Exactly as written, output each of the lines below, with no images.

> [The data]
※

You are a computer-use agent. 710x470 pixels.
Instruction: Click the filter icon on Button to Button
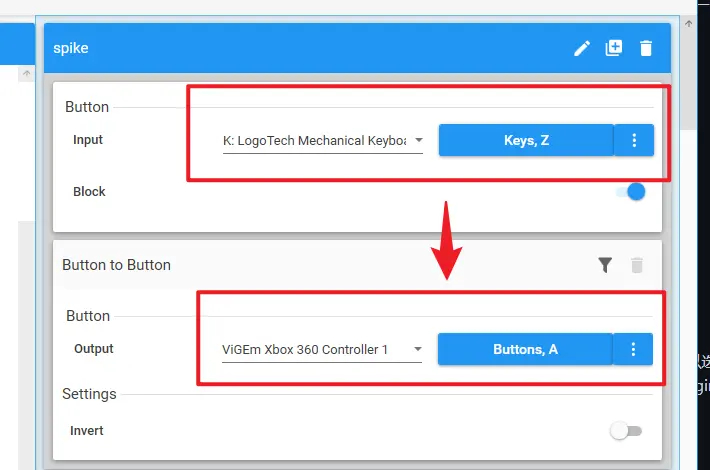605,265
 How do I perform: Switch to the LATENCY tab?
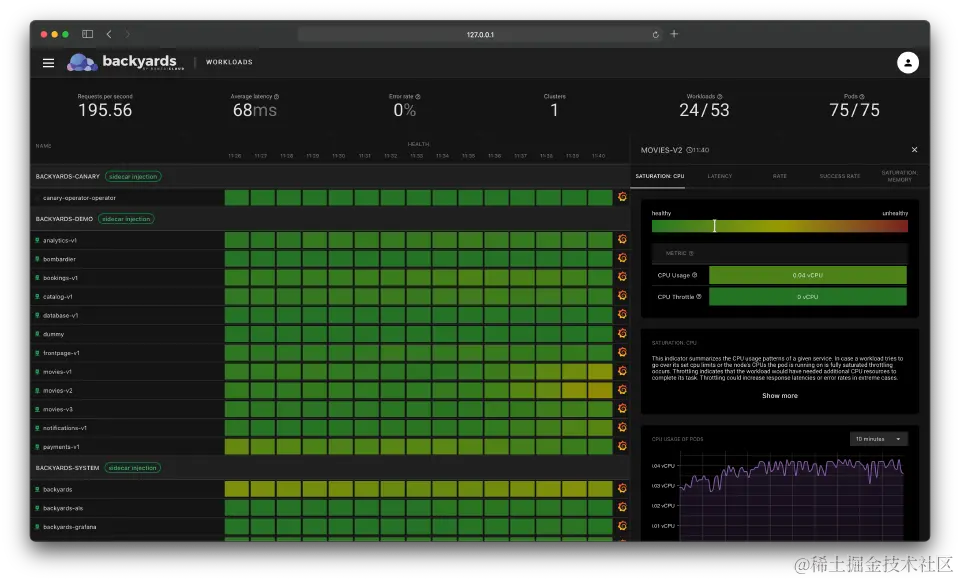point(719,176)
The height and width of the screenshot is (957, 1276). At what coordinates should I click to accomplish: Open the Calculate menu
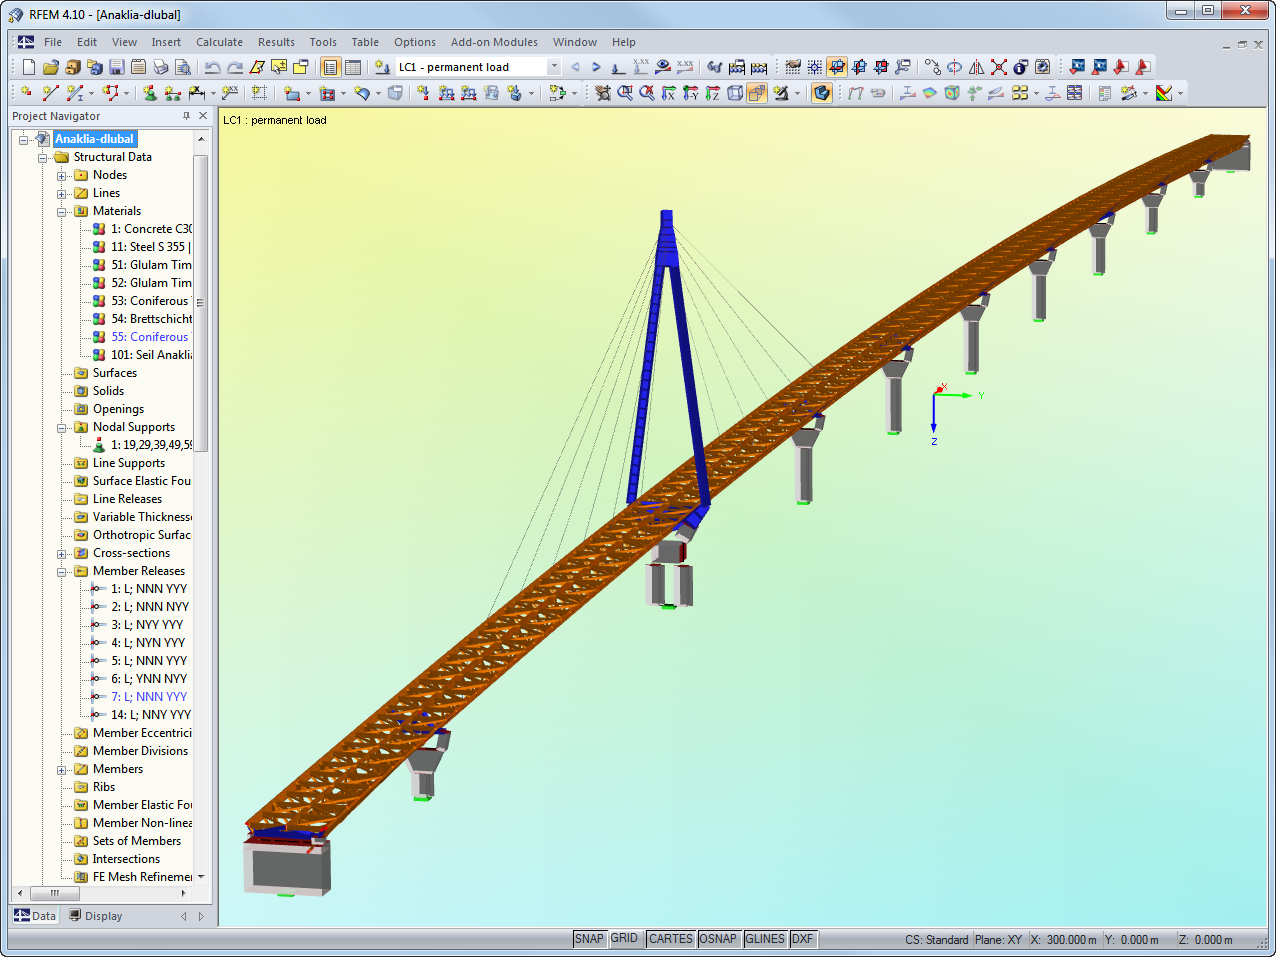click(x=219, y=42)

※

> [Solution for this problem]
You are a computer-use agent. 710x470 pixels.
Instruction: Click the filter icon on Button to Button
605,265
 How do I perform: Switch to the LATENCY tab?
point(719,176)
The height and width of the screenshot is (957, 1276). At what coordinates should I click to accomplish: Open the Calculate menu
click(x=219, y=42)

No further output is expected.